La valeur et l’évaluation sont au cœur du monde marchand qui est le nôtre. Leurs principaux référents s’établissent à travers la monnaie, mais le fonctionnement de cette dernière fait apparaître le rôle central de la confiance que nous accordons à des systèmes monétaires permettant de fonder et d’organiser certaines communautés d’échanges. Quoiqu’il ait toujours été problématique, ce lien entre valeur, monnaie et confiance paraît être entré dans une période d’instabilité croissante, dont témoignent en parallèle l’omniprésence des discours de « crises » (bancaire, financière, budgétaire), l’incrédulité générale envers les « solutions » politiques proposées pour en sortir, ainsi que la multiplication d’évaluations censées colmater cette fuite générale de la croyance en inventant sans cesse des dispositifs inquisitoriaux ponctuels, qui suscitent toutefois des réactions de rejet (et d’incrédulité) de plus en plus sensibles. La place croissante accordée à l’évaluation, fréquemment associée aux transactions, mérite d’être comprise à la fois comme le symptôme d’un désarroi ontologique propre à la modernité tardive, comme un effort bureaucratico-politique mené par le capitalisme pour s’adapter aux mutations sociales et technologiques en cours, et comme un lieu possible d’émergence de nouvelles formes de mesures et donc de régulations sociales. Le caractère volatile de la valeur actuelle contribuerait à la surenchère de ces formes de mesure.
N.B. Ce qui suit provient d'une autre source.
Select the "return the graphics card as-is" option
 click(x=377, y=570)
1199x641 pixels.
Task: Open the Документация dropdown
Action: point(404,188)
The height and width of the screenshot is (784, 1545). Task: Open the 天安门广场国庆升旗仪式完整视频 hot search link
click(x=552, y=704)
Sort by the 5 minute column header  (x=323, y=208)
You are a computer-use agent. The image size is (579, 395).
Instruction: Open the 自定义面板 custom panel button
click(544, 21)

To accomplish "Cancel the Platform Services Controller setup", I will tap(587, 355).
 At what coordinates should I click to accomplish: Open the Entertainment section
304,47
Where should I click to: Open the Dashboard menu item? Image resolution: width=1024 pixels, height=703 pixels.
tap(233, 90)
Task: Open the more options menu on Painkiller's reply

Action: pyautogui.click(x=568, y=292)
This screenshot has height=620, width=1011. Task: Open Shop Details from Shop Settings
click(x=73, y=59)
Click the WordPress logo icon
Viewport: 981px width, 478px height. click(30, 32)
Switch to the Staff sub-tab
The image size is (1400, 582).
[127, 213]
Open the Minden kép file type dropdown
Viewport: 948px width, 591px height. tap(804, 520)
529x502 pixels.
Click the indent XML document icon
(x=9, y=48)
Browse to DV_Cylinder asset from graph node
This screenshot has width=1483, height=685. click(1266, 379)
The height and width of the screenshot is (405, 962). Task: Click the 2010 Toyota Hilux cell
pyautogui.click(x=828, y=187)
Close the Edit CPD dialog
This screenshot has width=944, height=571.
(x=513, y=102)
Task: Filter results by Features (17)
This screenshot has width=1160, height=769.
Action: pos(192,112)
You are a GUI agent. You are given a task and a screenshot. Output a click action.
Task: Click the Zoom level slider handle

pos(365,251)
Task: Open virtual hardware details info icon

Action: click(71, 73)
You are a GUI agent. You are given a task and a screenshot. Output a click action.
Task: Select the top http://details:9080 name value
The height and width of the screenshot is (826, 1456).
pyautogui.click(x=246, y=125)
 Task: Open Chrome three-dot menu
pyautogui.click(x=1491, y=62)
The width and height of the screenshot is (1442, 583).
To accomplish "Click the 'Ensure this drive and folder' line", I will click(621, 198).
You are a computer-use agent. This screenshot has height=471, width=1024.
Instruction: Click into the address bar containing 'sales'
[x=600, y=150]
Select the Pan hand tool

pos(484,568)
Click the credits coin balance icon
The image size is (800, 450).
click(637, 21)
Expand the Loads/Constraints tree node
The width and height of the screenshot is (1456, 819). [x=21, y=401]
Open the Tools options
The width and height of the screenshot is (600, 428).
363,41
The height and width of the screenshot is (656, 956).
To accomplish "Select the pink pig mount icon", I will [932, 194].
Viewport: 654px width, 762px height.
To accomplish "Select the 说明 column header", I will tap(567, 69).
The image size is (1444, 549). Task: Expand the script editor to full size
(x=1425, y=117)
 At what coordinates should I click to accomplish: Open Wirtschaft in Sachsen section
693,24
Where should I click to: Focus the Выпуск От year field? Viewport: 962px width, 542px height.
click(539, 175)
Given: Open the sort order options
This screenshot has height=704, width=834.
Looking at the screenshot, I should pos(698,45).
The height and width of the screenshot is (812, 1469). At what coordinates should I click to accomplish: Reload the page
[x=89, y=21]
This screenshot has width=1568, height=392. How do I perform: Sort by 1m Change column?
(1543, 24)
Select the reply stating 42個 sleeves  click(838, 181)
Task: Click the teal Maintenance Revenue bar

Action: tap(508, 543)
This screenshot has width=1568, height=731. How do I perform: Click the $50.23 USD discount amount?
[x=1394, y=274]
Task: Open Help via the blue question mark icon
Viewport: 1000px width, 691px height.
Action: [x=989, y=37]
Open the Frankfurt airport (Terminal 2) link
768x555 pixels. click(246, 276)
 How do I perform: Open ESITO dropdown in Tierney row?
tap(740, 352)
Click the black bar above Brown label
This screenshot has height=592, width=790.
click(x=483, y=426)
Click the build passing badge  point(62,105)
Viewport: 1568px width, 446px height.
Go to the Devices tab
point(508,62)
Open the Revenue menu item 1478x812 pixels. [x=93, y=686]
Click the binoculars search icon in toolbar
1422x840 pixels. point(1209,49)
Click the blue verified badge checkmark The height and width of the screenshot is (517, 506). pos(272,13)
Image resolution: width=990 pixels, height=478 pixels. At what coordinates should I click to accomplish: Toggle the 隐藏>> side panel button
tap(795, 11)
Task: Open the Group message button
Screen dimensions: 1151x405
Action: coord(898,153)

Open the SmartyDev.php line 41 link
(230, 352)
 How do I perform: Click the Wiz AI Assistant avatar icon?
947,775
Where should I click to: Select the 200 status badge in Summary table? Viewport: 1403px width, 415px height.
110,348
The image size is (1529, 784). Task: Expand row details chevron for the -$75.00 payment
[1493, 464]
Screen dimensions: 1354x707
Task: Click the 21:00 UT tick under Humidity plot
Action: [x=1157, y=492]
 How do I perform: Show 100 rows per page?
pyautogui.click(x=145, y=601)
Les pratiques de visualisation, d’écriture et de compte sont au cœur de l’évaluation et de la légitimation des valeurs. Le terme de « valeur » renvoie d’abord à la détention d’une certaine puissance, selon le premier sens du verbe latin valere qui désigne la « vigueur », puis la capacité à « s’établir », à « maintenir » et à « régner ». Cette affirmation de puissance est toutefois indissociable de la reconnaissance d’une puissance propre au geste même d’affirmer : toute valeur repose sur un travail de « signification », de même que toute mesure repose sur un découpage, sur des étalons et sur des codes relativement arbitraires. Les pratiques concrètes de l’évaluation opèrent donc une fonction cruciale de ré-articulation entre l’attention que nous prêtons aux différentes parties de notre monde, les significations que nous leur attribuons et les puissances que nous leur reconnaissons. Or une telle description des pratiques de l’évaluation se trouve coïncider assez précisément avec la fonction reconnue aux pratiques artistiques en régime de modernité.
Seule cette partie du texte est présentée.